The Trump Administration Says It’s Doing a Good Job Cleaning Toxic Waste Sites—Don’t Fall for It.

The Trump Administration Says It’s Doing a Good Job Cleaning Toxic Waste Sites—Don’t Fall for It.
Sherie Huggins teaches her daughter Paris Powell, six, to ride in the shadow of a coke smokestack in Alabama. The North Birmingham neighborhood is surrounded by industry and includes the 35th Avenue Superfund site where soil is contaminated by lead, arsenic, and benzo(a)pyrene. (Bonnie Jo Mount/The Washington Post via Getty)

The president is using an accounting trick to claim credit for past administrations’ work in remediating Superfund sites.

Under Donald Trump, the U.S. Environmental Protection Agency (EPA) has bragged about its record cleaning up toxic waste sites via the Superfund program. But a closer look reveals that the administration has made little to no progress on Superfund cleanups, and the EPA is taking undeserved credit for the work of past administrations.

The focus on these industrial cleanups is a diversion. The EPA is going backward on high-profile issues like climate change and air and water pollution. To distract the public from these failures—and, really, just to have something positive to say in speeches—EPA administrator Andrew Wheeler has been touting the successful removal of Superfund site remediations from his to-do list.

“Cleaning up these sites has been a major focus of the Trump administration,” Wheeler told an audience at the American Enterprise Institute last month. “We have maintained last year’s accelerated pace and will have completed the deletion process for another 27 full or partial sites by the end of this fiscal year.”

But Wheeler is using an accounting trick. Deletion is merely the last step in the cleanup process, which often takes decades of work.
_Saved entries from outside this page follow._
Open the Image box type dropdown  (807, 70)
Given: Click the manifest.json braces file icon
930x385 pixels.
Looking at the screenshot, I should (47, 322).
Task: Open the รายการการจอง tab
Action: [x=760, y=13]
In most of the cases Wheeler cites, past administrations did the hard work of planning and completing a remediation, and all Wheeler has done is file the paperwork to remove the site from the official Superfund list.

In fact, by any reasonable measure, the Superfund program has suffered under President Trump, who has consistently called for massive cuts to the EPA’s budget. The number of sites waiting for remediation to begin has grown during the Trump years from 18 in 2017 to 34 in 2019. Wheeler never mentions that growing backlog, of course, in his speeches.